To solve this problem, we need to calculate the time it takes for both Inge and Olaf to reach their respective destinations.
(a) To find out how much earlier Inge reaches the head of the snake than Olaf, we first need to calculate the distances each of them have to cover.
Inge runs directly from the tail to the head of the snake, which is the hypotenuse of a right-angled triangle formed by the snake. Using the given information, we can use the Pythagorean theorem to find the length of this side. Let's call it h.
Using the Pythagorean theorem: a^2 + b^2 = c^2
Where a = 220m, b = ? (unknown side), and c = 420m.
Rearranging the equation, we get: b^2 = c^2 - a^2
Plugging in the values, we get: b^2 = 420^2 - 220^2 = 295,600 - 48,400 = 247,200
Taking the square root of both sides, we find b ≈ 497.17m
So, the distance Inge has to cover is approximately 497.17m.
Olaf, on the other hand, runs along the snake, which is a straight side of length 420m.
Now, we can calculate the time it takes for each of them to run their distances.
Time = Distance / Speed
For Inge:
Distance = 497.17m
Speed = 9.5 km/h = 9,500 m/60 min ≈ 158.33 m/min
Time taken by Inge = 497.17m / 158.33 m/min = 3.14 min (approximately)
For Olaf:
Distance = 420m
Speed = 9.5 km/h = 9,500 m/60 min ≈ 158.33 m/min
Time taken by Olaf = 420m / 158.33 m/min = 2.65 min (approximately)

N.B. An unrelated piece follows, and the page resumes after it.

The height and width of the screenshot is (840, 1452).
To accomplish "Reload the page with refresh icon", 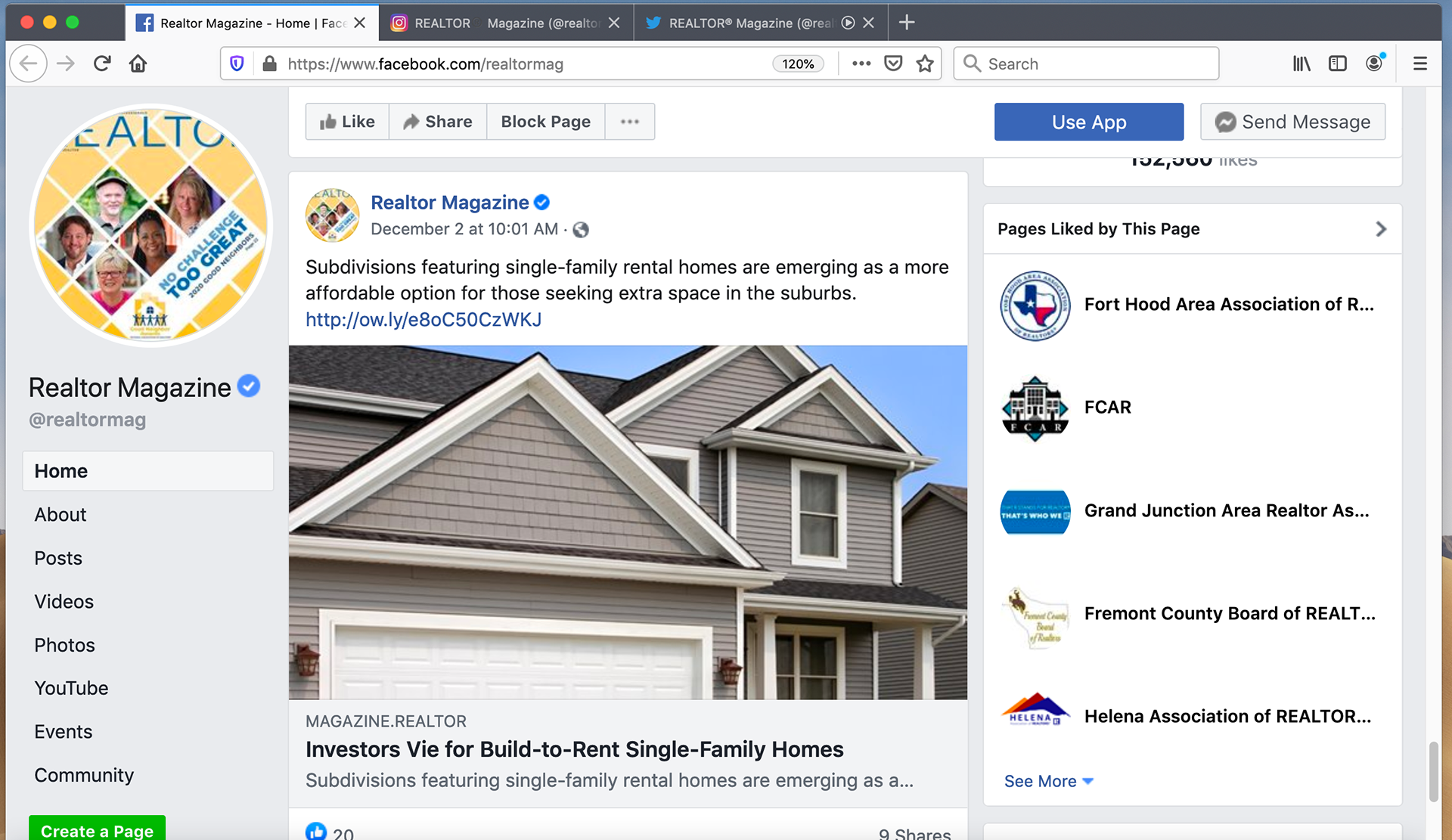I will click(102, 64).
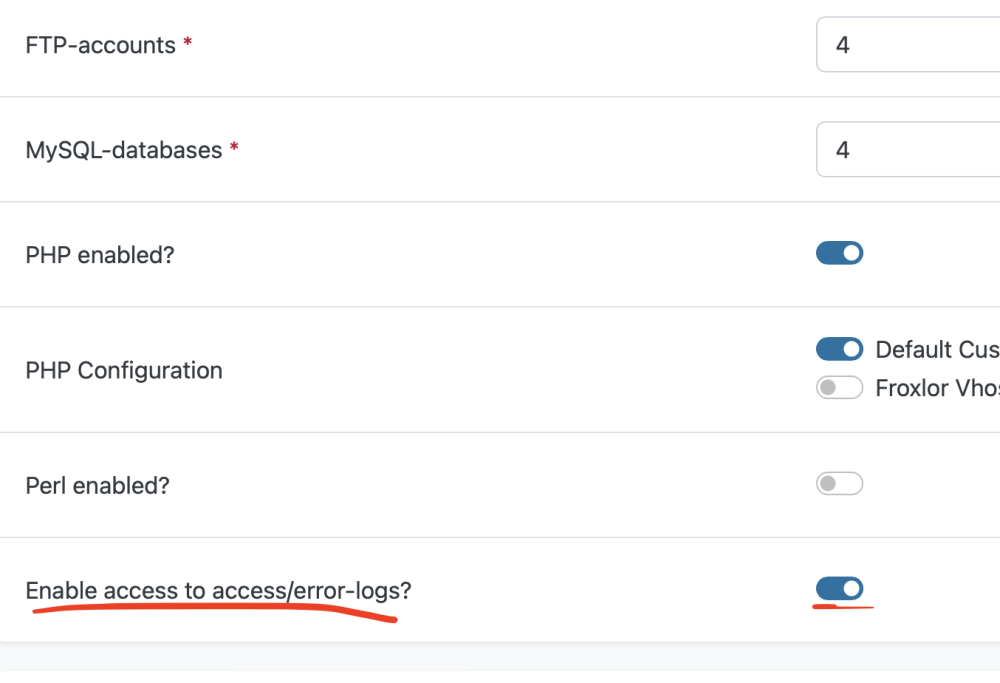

Therefore, Inge reaches the head of the snake approximately 3.14 - 2.65 = 0.49 minutes, or about 29 seconds, earlier than Olaf.
(b) Now, let's calculate the speed at which Olaf must run to reach the end of the snake at the same time as Inge.
Inge takes 3.14 minutes to reach the head of the snake, so Olaf must also take 3.14 minutes to reach the end of the snake.
Distance covered by Olaf = Length of the snake - Distance covered by Inge
= 420m - 497.17m (approximately) = -77.17m (approximately)
Since distance cannot be negative, we need to ensure that Olaf stops running before the end of the snake. Therefore, there is no constant speed at which Olaf can run to reach the end of the snake at the same time as Inge.
In conclusion, Inge reaches the head of the snake approximately 29 seconds earlier than Olaf, and Olaf cannot reach the end of the snake at the same time as Inge.